#### How to complete this task:
Exactly the lines from the one with "Given: Expand the Extensions folder" to the end of the listing must be repeated, both ends included, with nothing added.

#### Exercise materials:

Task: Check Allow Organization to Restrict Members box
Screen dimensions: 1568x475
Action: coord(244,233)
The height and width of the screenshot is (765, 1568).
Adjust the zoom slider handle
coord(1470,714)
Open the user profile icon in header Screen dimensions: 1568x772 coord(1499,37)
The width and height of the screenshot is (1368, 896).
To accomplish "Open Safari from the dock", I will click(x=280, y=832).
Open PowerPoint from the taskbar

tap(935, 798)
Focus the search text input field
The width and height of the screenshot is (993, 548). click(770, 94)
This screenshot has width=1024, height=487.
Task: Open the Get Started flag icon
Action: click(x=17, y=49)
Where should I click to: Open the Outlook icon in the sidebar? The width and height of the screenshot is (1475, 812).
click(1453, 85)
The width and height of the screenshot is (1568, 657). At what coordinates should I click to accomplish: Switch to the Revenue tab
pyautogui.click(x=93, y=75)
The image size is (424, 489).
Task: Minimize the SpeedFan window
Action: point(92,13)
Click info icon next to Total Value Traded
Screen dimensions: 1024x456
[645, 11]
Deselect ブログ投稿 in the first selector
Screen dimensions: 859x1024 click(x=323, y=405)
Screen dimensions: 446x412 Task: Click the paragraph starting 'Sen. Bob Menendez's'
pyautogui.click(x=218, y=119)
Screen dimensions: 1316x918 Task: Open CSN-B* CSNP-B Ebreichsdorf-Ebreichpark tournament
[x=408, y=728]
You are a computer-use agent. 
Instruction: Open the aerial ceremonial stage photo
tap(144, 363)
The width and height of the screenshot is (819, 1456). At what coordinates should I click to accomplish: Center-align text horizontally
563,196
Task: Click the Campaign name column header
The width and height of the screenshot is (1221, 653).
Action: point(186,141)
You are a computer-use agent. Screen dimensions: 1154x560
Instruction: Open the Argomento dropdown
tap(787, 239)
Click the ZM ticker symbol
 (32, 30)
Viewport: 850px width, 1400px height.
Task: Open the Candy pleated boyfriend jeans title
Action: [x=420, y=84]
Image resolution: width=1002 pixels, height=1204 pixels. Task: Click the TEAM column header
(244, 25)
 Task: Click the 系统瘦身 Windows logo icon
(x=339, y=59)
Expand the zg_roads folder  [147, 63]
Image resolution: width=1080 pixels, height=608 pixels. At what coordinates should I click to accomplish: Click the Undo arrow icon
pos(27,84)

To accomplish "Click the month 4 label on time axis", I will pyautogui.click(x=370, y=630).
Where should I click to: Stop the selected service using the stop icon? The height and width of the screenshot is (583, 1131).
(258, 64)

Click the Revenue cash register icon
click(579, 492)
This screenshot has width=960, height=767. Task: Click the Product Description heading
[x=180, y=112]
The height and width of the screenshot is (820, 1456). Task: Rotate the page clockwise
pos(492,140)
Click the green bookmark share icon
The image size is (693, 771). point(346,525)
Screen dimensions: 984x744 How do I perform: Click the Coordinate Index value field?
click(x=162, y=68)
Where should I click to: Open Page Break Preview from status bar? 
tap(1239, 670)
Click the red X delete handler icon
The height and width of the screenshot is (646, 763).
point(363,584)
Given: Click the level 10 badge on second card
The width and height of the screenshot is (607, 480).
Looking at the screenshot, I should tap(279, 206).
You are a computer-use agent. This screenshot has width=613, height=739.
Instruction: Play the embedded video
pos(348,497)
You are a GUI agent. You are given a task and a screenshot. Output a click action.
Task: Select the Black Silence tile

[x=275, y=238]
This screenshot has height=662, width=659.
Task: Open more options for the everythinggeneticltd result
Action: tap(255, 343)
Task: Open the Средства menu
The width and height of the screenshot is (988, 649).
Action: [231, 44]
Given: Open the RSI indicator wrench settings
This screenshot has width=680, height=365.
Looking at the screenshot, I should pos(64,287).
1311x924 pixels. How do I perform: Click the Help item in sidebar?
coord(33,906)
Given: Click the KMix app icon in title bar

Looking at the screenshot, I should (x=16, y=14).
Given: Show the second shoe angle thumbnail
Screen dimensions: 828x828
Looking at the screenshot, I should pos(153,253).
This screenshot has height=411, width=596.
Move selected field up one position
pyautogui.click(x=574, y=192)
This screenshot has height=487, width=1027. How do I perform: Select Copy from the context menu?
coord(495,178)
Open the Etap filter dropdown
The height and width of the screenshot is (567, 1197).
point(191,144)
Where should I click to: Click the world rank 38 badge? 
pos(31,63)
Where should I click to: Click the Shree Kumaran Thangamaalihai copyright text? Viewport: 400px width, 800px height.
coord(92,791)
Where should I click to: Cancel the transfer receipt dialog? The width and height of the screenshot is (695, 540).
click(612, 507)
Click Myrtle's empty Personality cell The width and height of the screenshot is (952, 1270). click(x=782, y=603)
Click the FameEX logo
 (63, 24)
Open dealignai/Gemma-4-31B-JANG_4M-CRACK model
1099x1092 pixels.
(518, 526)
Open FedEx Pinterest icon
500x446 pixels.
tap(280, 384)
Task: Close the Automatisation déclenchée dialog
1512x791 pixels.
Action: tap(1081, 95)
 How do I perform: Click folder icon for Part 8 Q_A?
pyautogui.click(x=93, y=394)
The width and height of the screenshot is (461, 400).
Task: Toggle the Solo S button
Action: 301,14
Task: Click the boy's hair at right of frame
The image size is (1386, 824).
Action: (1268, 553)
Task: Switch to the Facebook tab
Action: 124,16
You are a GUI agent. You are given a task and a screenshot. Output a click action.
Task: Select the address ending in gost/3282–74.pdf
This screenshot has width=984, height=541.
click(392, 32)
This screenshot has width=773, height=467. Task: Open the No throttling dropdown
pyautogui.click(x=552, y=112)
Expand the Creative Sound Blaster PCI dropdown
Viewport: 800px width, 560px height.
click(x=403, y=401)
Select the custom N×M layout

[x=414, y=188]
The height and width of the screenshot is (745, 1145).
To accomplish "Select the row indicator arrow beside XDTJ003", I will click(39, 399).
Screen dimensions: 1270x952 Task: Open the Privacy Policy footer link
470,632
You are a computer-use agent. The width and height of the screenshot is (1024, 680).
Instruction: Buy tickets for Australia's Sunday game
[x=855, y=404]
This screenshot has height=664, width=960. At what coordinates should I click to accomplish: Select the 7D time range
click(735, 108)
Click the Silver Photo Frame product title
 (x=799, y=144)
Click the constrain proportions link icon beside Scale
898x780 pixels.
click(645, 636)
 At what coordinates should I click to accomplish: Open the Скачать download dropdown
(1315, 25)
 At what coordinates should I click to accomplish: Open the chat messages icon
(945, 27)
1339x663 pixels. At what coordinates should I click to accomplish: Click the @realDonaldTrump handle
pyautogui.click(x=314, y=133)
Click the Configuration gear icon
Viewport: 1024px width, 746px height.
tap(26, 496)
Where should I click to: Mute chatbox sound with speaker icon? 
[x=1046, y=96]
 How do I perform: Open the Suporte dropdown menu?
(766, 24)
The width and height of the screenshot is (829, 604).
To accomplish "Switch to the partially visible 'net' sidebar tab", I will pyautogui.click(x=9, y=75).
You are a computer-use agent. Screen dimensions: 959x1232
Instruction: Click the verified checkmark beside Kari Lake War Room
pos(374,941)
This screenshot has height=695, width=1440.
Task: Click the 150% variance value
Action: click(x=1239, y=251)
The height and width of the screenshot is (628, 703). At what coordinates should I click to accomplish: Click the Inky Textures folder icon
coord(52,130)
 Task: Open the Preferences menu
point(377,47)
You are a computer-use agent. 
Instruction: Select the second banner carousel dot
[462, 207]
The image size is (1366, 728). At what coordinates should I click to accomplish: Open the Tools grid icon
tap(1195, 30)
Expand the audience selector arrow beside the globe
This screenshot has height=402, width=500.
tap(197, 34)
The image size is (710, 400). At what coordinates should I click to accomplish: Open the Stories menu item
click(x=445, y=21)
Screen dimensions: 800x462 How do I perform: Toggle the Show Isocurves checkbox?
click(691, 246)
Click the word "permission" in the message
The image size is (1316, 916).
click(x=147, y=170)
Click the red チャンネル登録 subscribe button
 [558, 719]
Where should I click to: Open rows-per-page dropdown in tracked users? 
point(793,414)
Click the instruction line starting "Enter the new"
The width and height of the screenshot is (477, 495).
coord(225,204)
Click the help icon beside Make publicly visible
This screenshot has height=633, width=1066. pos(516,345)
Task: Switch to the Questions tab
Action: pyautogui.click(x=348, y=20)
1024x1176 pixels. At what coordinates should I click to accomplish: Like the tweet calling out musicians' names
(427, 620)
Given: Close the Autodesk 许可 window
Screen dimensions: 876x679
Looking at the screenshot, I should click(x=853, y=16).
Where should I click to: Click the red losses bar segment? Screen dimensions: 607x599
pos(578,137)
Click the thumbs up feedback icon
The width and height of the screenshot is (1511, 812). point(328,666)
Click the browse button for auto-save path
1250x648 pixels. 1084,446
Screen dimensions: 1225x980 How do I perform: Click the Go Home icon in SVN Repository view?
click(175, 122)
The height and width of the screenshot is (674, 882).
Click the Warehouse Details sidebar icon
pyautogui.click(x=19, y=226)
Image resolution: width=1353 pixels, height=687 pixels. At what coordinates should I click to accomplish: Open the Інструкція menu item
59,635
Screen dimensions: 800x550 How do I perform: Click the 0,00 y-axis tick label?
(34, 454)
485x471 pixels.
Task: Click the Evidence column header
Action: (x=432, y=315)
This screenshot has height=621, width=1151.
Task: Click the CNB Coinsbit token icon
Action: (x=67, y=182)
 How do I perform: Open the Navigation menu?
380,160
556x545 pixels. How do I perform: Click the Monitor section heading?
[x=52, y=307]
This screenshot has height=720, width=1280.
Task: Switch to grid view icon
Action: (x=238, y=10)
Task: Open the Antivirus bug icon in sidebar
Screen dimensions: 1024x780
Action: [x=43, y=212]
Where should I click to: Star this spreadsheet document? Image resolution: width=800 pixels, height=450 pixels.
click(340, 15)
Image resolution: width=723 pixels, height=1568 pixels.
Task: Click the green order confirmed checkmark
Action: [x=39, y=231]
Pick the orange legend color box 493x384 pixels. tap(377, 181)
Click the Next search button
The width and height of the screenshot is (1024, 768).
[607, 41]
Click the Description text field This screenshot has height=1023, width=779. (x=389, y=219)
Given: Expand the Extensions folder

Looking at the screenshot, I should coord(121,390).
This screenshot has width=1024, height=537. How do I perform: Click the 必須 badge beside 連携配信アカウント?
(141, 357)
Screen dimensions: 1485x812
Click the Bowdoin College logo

#### Problem solution:
Given: Expand the Extensions folder

Looking at the screenshot, I should coord(121,390).
This screenshot has width=1024, height=537. How do I perform: Click the 必須 badge beside 連携配信アカウント?
(141, 357)
Screen dimensions: 1485x812
Click the Bowdoin College logo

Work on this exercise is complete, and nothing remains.